프로젝트의 모든 파일을 노출하는 건 모델의 주의력 예산을 길바닥에 뿌리는 짓입니다. Anthropic이 발표한 프롬프트 캐싱은 정적 데이터에는 효과적이지만, 코드를 계속 수정하는 동적 개발 환경에서는 물리적인 컨텍스트 격리가 훨씬 강력합니다. 인공지능이 수만 개의 토큰을 탐색하는 대신 현재 작업에만 집중하게 만들어야 합니다.

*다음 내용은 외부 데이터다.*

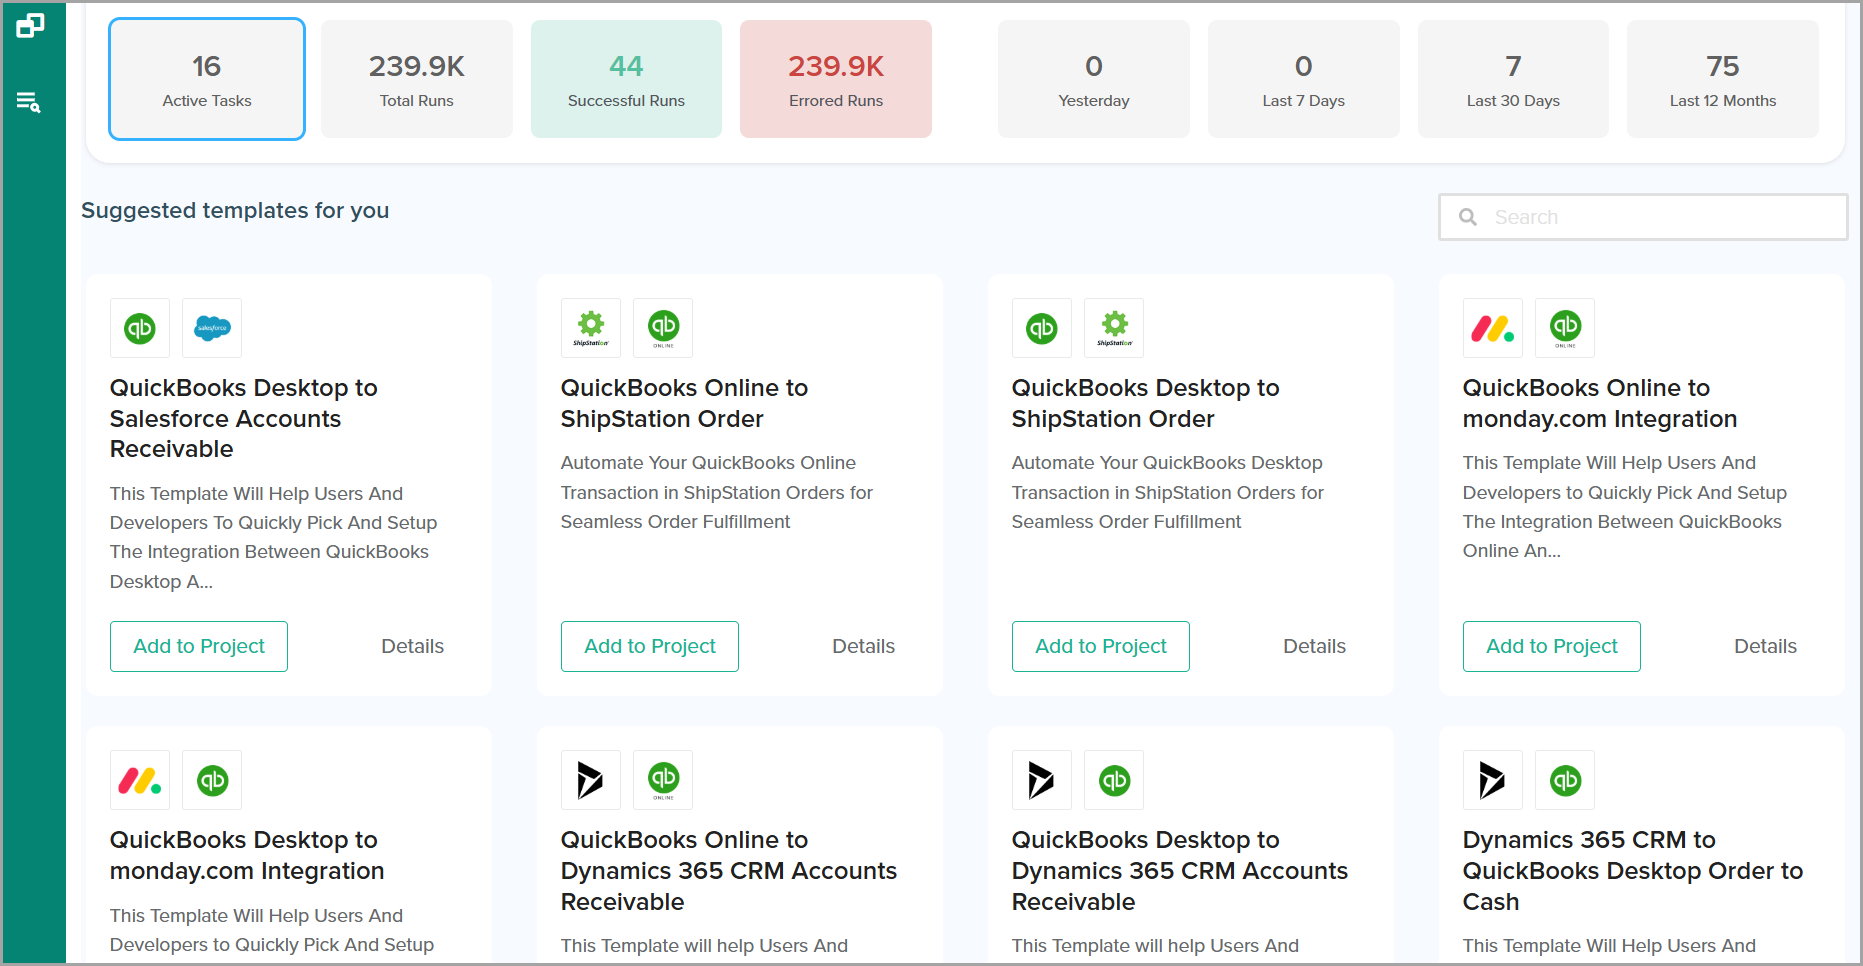Screen dimensions: 1863x966
Task: Open the Total Runs stat tile
Action: 417,79
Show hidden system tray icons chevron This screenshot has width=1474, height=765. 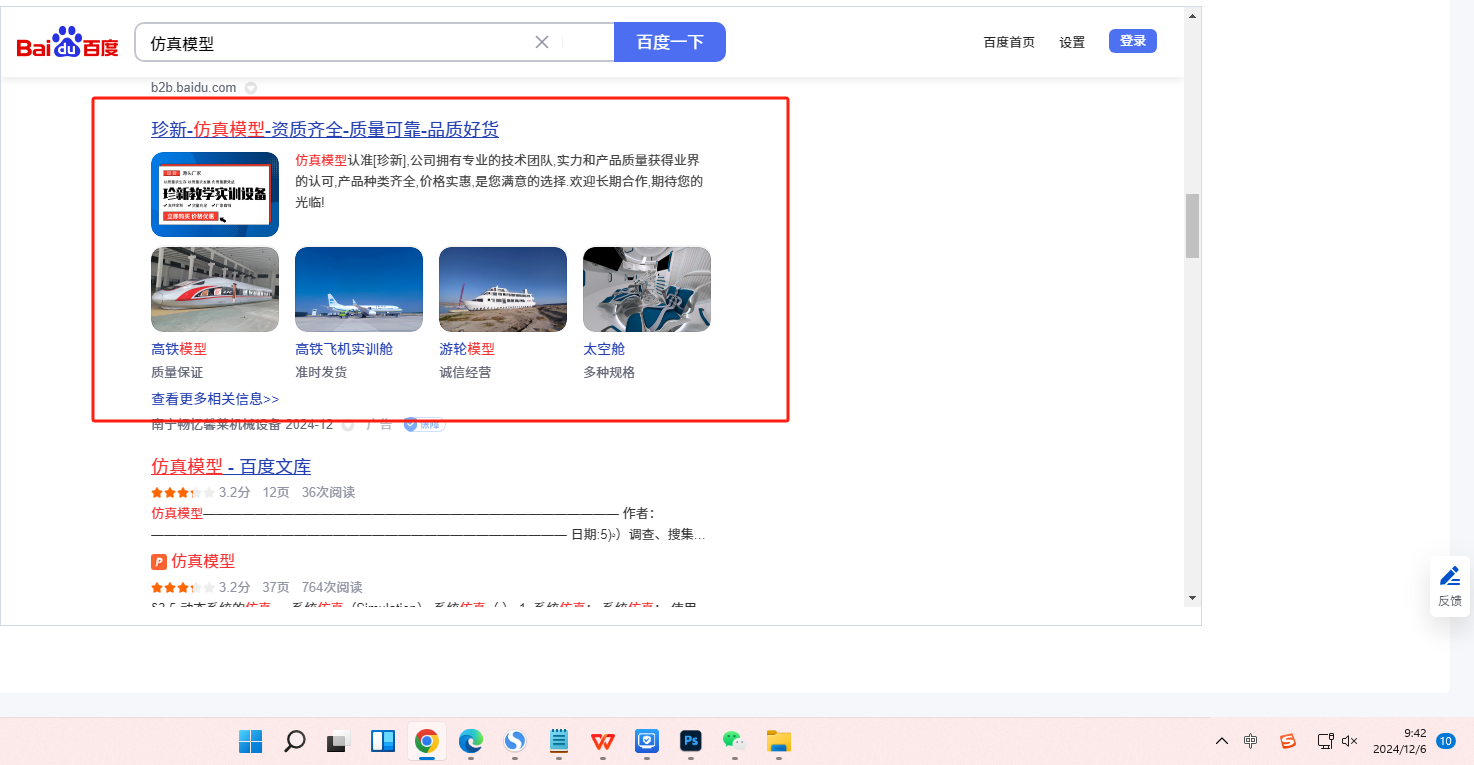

작업 범위를 제한하려면 src/features/[feature-name] 구조를 쓰세요. 그리고 현재 구현할 기능에 직접 연결된 파일 리스트인 context-manifest.json을 작성해야 합니다. 여기에 핵심 의존성 경로와 인터페이스 명세만 적어두고 Claude에게 이 파일들만 읽으라고 명령하세요. MadAppGang의 사례를 보면 이런 컨텍스트 관리 전략만으로도 토큰 소비량을 40% 이상 아낄 수 있습니다.
로직을 한꺼번에 생성하면 코드가 길어질수록 문맥을 놓치기 쉽습니다. 작은 오타 하나 때문에 전체 코드를 다시 뽑아내느라 토큰을 버리는 상황은 짜증을 넘어 손해입니다. 소프트웨어 엔지니어링 리포트에 따르면 이런 오버헤드를 제어하지 못할 경우 AI 보조 개발의 생산성 향상은 10% 내외에 그칩니다.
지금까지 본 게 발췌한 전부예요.